- [EXERCISE] In the resolutions thread below, what does the poster sacred want the sign on the front door to say?

- [PASSAGE FOR REVIEW]
BEGIN

Make some new friends.

Get an apartment.

Finish my remaining training with distinctions and research further education.

Play more music.

Work on becoming a better person.

Always be cool.

Surf more.


----------



## laura024 (Aug 11, 2006)

I never fulfill my New Years resolutions. Maybe this will be the year that changes.

-Get out of this place.


----------



## Post_Punk_Proclivity (Oct 12, 2008)

Mine: train driving.


----------



## BenevolentSun (Jul 14, 2010)

Make 2011 the best year of my life yet.


----------



## Ambivert (Jan 16, 2010)

-shave off some belly fat off my lean body (the belly is the only problem now)

-finish up my 5 unfinished guitar tracks and distribute to family/gf for listening purposes and lulz

-make money from this job and put it in an emergency savings account for future...emergencies...and fun **** like an Ipad


----------



## asdlkm (Jul 31, 2010)

Grow up and improve myself.


----------



## sacred (May 25, 2009)

-cut off the internet for six months
-all kinds of self improvement
-start a relationship with my family
-put a sign on my front door that reads "fanatics of all kinds will be decimated"


----------



## Monroee (Aug 26, 2009)

Completely eliminate Social Phobia from my life. (I've got it down 80% this year. :boogie )


----------



## oba (Apr 5, 2010)

Become mentally stronger.


----------



## lazy calm (Aug 1, 2010)

never made resolutions though maybe I should have. or I have had some alcohol related stuff but I'll never succeed  though I don't have huge problems with that anymore.

maybe I'll just try to be more positive and productive.


----------



## Neptunus (Oct 29, 2007)

BenevolentSun said:


> Make 2011 the best year of my life yet.


Same here! :yes


----------



## Lowkin (Jan 3, 2011)

Finish all my university courses even if I have to do public speaking or a presentation. Find myself some female friends not a girlfriend just friends that are female. Do not move back in to my parents house, They enable my addiction of being a hermit and I lose all the gains I make when I am away.

Also enjoy all the awkward silences and conversations I have this year.


----------



## JimmyDeansRetartedCousin (Nov 28, 2009)

Stop coming onto this site so much.


----------



## tutliputli (Feb 22, 2009)

^ Please don't 

Mine is to drink more ale and to work harder.


----------



## ak2218 (Nov 21, 2010)

Mine is to work harder at getting better and defeating SA once and for all and to essentially become a better person in the end. Im also going to work hard to finish school and get a job


----------

END

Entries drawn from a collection
BEGIN

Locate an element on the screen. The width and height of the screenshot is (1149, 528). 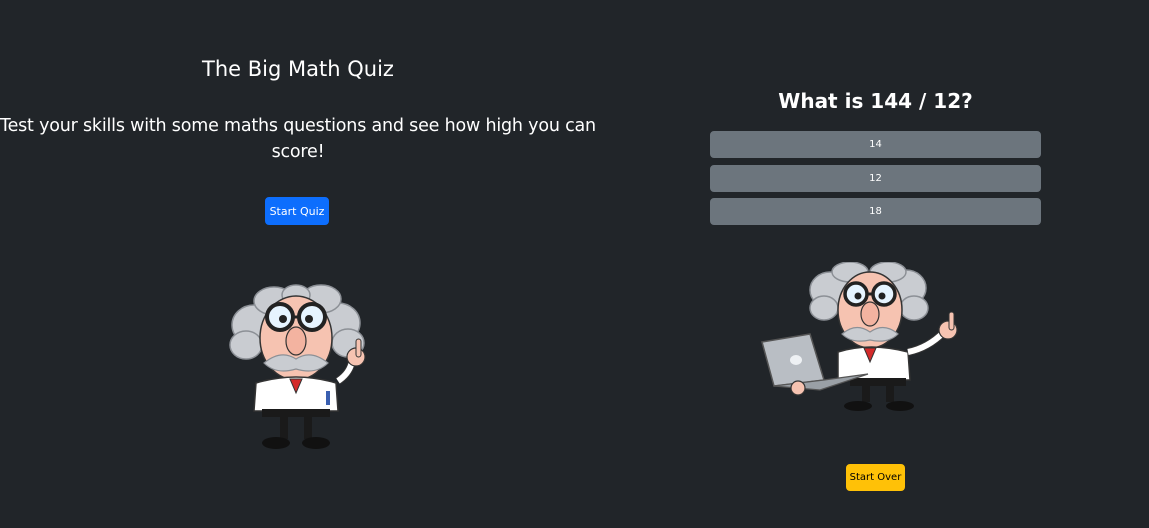
answer-button-1: 14 is located at coordinates (876, 144).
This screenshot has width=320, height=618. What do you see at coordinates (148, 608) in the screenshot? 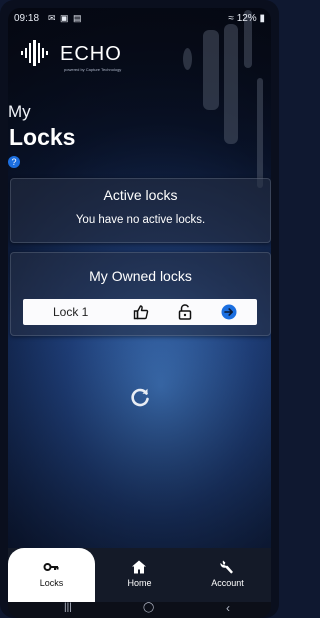
I see `system-home-button: ◯` at bounding box center [148, 608].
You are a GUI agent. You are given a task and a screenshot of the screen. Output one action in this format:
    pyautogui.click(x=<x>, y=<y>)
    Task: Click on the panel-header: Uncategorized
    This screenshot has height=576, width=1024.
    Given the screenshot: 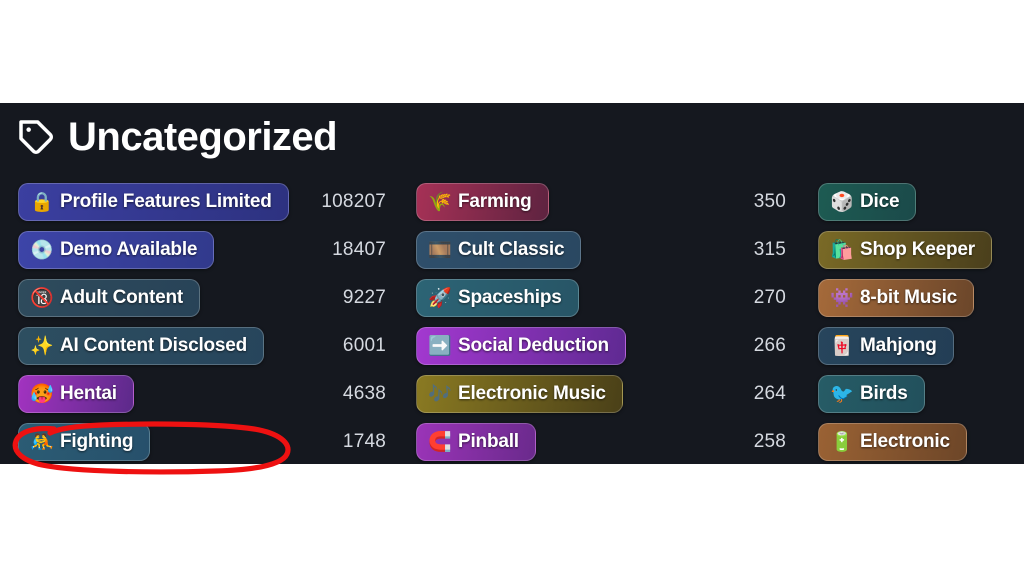 What is the action you would take?
    pyautogui.click(x=177, y=137)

END

- [WRITTEN REPLY] "fanatics of all kinds will be decimated"